■ **Work to complete**:
In the entries below, find each line with the word "will" and pull it out.

■ **Exercise materials**:
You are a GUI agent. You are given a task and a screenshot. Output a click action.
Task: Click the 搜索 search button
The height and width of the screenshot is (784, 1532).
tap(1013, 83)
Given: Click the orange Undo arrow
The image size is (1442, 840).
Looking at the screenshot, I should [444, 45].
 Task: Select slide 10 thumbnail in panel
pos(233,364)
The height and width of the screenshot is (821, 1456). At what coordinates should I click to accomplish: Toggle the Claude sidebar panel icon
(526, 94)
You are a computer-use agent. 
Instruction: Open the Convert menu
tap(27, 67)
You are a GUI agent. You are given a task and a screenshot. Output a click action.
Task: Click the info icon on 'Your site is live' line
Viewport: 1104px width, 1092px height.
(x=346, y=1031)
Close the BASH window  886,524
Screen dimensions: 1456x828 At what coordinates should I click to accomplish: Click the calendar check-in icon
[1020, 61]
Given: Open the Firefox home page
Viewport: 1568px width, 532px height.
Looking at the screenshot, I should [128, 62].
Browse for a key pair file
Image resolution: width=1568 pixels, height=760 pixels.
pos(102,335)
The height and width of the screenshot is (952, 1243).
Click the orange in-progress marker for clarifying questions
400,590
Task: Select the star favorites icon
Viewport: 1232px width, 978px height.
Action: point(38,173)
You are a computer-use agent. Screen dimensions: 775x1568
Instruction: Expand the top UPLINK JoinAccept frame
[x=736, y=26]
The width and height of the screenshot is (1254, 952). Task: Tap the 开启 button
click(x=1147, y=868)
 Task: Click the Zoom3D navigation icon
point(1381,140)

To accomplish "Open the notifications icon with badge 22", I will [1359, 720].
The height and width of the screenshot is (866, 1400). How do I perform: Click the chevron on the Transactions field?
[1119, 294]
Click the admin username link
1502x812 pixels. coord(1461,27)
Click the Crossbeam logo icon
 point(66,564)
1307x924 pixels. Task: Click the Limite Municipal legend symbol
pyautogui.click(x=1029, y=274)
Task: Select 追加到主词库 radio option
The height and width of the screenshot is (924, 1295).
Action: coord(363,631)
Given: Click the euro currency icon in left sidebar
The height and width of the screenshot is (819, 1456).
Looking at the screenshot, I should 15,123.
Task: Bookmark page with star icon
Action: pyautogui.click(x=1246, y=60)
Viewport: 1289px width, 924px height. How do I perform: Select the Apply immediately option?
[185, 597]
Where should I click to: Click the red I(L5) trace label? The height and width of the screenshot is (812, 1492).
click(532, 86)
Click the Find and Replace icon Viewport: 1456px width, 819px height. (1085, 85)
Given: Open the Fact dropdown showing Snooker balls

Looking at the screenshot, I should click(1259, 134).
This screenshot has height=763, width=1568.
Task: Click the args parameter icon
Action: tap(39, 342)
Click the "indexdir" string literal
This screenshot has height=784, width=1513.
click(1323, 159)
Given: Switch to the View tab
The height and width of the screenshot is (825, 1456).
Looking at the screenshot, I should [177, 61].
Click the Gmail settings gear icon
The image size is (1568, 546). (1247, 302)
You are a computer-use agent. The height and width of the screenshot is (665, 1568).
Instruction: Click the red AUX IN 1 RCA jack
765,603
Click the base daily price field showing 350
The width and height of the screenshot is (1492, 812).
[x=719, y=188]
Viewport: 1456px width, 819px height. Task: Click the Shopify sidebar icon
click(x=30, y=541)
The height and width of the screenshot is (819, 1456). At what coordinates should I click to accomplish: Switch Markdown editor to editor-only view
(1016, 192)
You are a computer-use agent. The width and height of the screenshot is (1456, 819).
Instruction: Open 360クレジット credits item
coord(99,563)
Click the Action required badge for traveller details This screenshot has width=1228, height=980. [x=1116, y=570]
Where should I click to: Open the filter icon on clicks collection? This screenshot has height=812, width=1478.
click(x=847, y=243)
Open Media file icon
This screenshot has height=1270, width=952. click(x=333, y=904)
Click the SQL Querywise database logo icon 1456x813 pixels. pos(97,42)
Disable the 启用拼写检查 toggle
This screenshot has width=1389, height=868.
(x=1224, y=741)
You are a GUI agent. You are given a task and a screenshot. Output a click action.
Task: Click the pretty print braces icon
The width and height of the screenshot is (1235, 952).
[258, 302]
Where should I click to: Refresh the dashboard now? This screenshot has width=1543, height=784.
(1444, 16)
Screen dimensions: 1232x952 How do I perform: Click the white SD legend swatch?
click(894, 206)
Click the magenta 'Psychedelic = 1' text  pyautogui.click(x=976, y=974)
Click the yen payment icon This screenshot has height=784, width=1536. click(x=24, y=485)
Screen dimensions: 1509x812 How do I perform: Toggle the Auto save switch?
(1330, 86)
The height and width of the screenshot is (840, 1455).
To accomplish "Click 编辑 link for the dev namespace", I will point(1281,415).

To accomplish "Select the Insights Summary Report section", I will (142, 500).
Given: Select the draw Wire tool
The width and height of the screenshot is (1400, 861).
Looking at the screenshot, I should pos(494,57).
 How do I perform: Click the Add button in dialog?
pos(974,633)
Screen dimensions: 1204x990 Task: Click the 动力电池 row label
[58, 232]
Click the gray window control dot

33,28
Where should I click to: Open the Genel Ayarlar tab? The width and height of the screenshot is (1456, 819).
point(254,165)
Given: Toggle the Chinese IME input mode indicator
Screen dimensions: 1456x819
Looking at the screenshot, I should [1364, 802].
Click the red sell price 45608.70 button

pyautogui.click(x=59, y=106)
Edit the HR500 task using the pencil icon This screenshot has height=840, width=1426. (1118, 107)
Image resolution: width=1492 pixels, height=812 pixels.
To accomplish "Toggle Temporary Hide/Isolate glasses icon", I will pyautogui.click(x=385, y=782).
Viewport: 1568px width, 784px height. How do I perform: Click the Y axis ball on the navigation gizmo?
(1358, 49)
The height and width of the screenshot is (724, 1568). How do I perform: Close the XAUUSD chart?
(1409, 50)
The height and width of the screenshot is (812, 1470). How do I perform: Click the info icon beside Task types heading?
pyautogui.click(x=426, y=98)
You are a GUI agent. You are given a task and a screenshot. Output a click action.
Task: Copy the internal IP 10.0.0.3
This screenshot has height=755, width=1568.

■ **Solution to the problem**:
To accomplish "Open the notifications icon with badge 22", I will [1359, 720].
To accomplish "Click 编辑 link for the dev namespace", I will point(1281,415).
To accomplish "Select the Insights Summary Report section", I will (142, 500).
To accomplish "Toggle Temporary Hide/Isolate glasses icon", I will pyautogui.click(x=385, y=782).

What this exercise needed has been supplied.